Mathematical equations that describe a developmental or physiological process can be applied to this high-resolution temporal data to describe temporal growth trajectories using mathematical parameters. Several models, such as logistic, exponential, and power-law functions, have been used to describe plant growth (Paine et al., 2012). These approaches enhance the temporal resolution of phenotyping and, when combined with association or linkage mapping, improve the power to detect genetic associations for complex traits compared with traditional cross-sectional approaches (Wu and Lin, 2006; Xu et al., 2014; Campbell et al., 2015). However, despite the recent advances in phenotyping technologies, the genetic basis of early growth dynamics in rice or other cereals remains largely unexplored.

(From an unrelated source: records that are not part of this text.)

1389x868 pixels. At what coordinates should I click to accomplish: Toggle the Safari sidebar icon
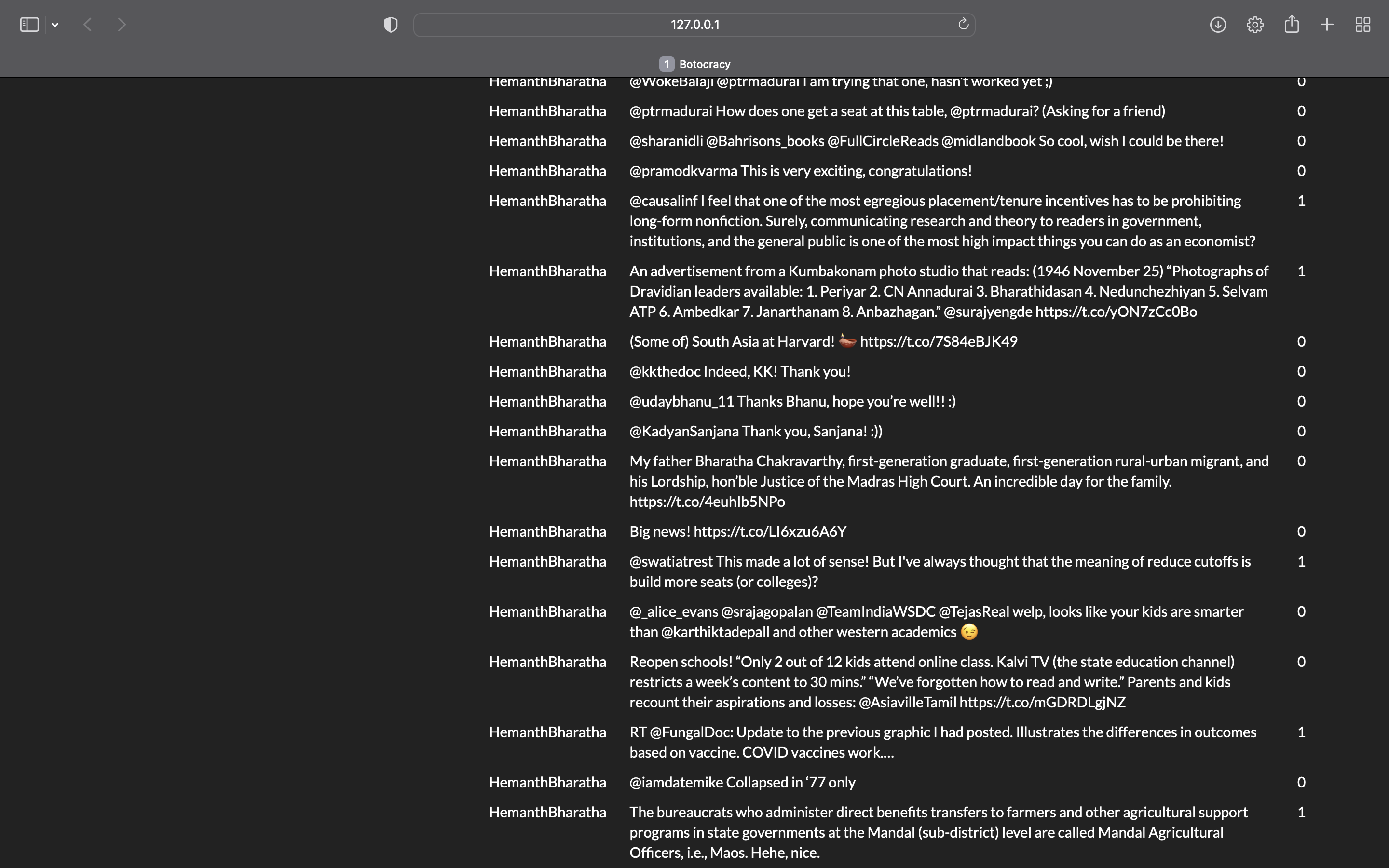[29, 25]
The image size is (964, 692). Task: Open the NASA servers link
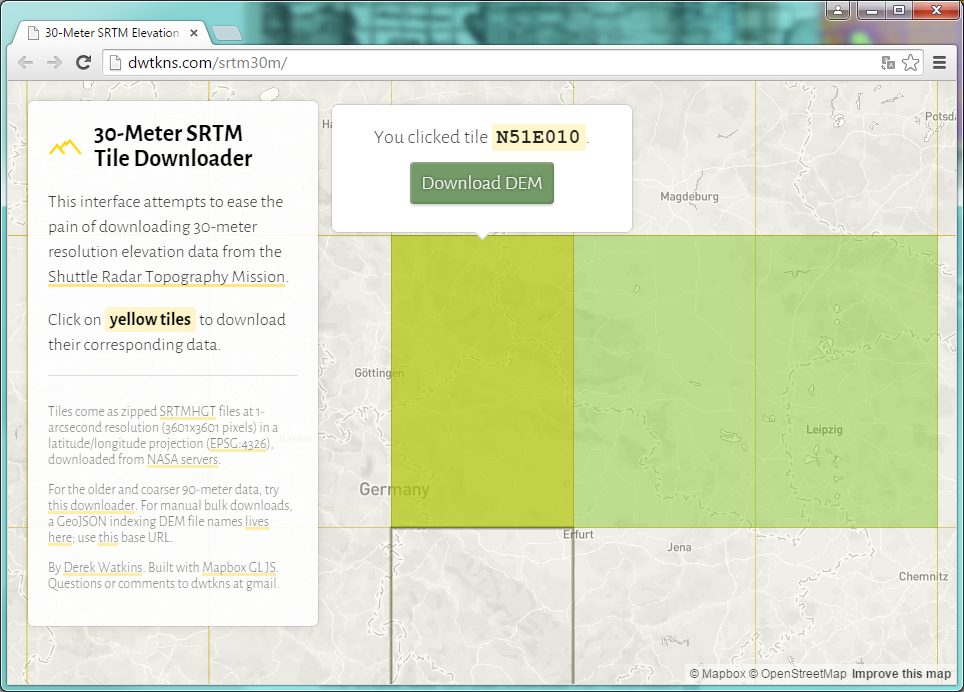tap(182, 459)
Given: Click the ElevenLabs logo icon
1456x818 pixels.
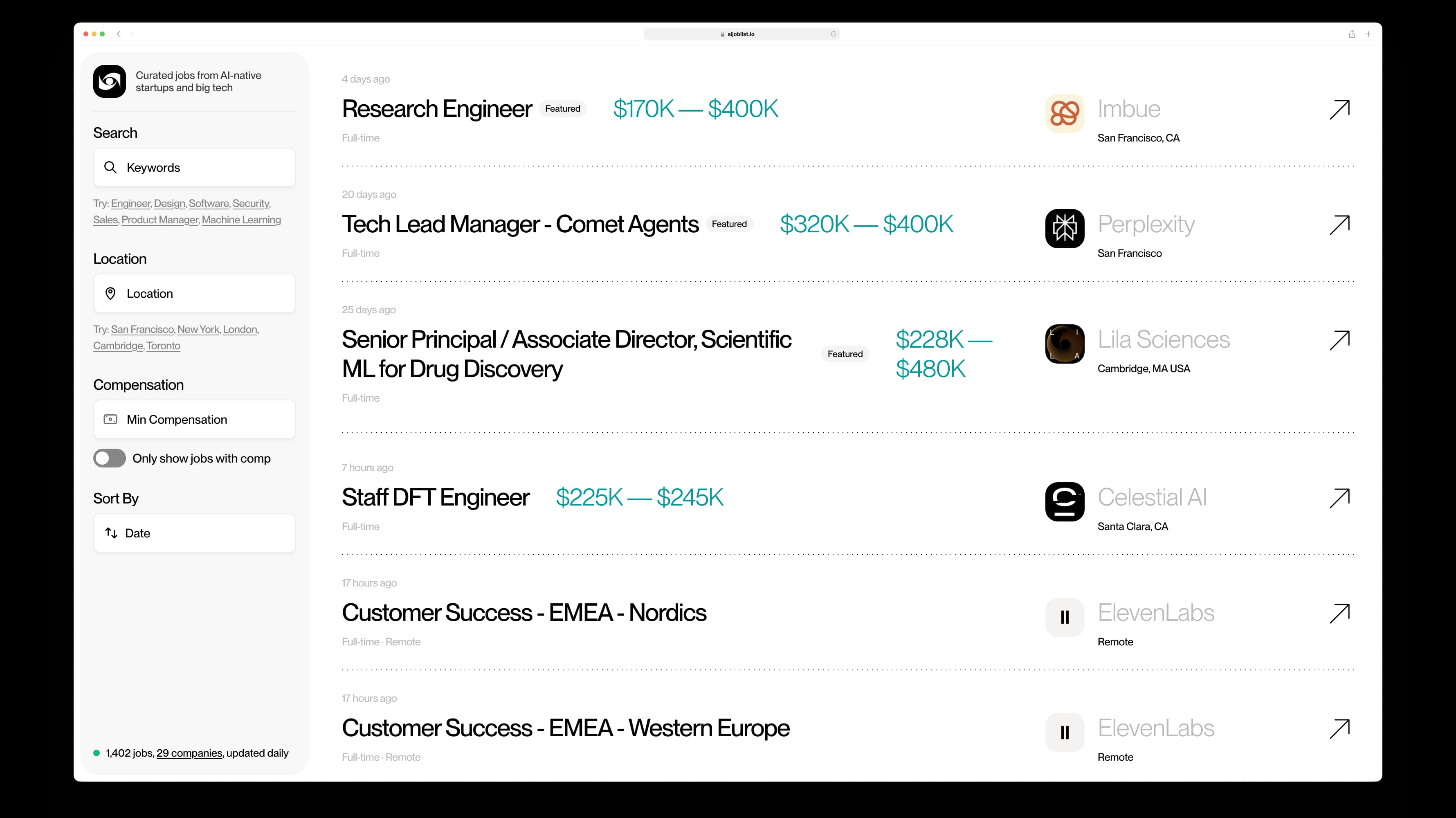Looking at the screenshot, I should [x=1064, y=617].
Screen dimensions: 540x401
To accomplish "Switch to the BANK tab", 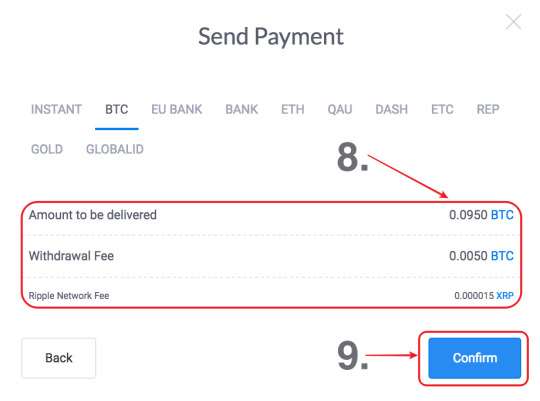I will point(241,110).
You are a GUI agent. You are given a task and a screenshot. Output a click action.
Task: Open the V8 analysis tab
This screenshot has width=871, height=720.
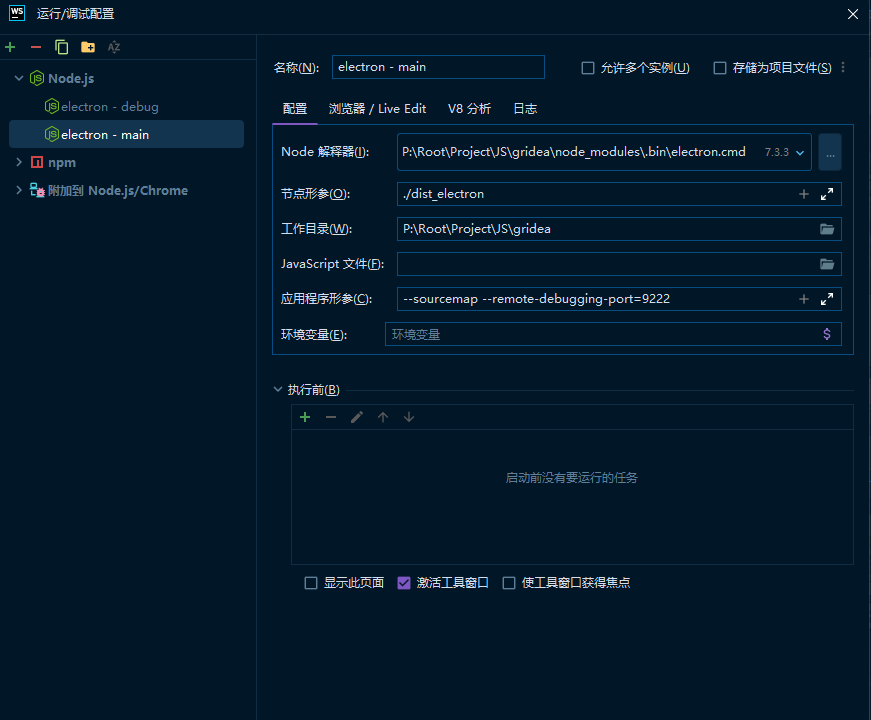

Multiple and sometimes uncorrelated phenotypes determine the rate and extent of vegetative growth in crops. We hypothesize that capturing growth dynamics at a higher temporal resolution can help elucidate the genetic basis of this trait. To this end, we sought to examine the genetic architecture of temporal shoot growth dynamics during the early and active tillering stages (8–27 d after transplanting (DAT) and 19–41 DAT) in rice. A panel of ∼360 diverse rice accessions was phenotyped using a nondestructive image-based platform and temporal trends in shoot growth were modeled with a power-law function (Zhao et al., 2011). We provide insights into the genetic basis of shoot growth by using GWAS analysis. The underlying molecular mechanisms were explored using RNA sequencing on a subset of the diversity panel during the early tillering stage. Genomic selection of the model parameters and daily estimates of shoot biomass suggest that GS may be an effective strategy for improving early vigor in rice.


Materials and Methods

Plant Materials and Genotyping

A rice diversity panel consisting of 413 accessions was obtained from the USDA-ARS Dale Bumpers Rice Research Center and purified through single seed descent before they were phenotyped (Zhao et al., 2011; Famoso et al., 2011; Eizenga et al., 2014). After removing accessions with low seed or poor seed quality, a subset of 360 and 361 accessions were phenotyped during the early and late tillering stages, respectively. All accessions of the rice diversity panel were genotyped using a 44-k SNP array (Zhao et al., 2011; https://ricediversity.org/data/sets/44kgwas/, accessed 18 Apr. 2016). The genotypic dataset consisted of 33,901 markers for 360 accessions. Missing markers were imputed using Beagle with 20 iterations (Browning and Browning, 2016).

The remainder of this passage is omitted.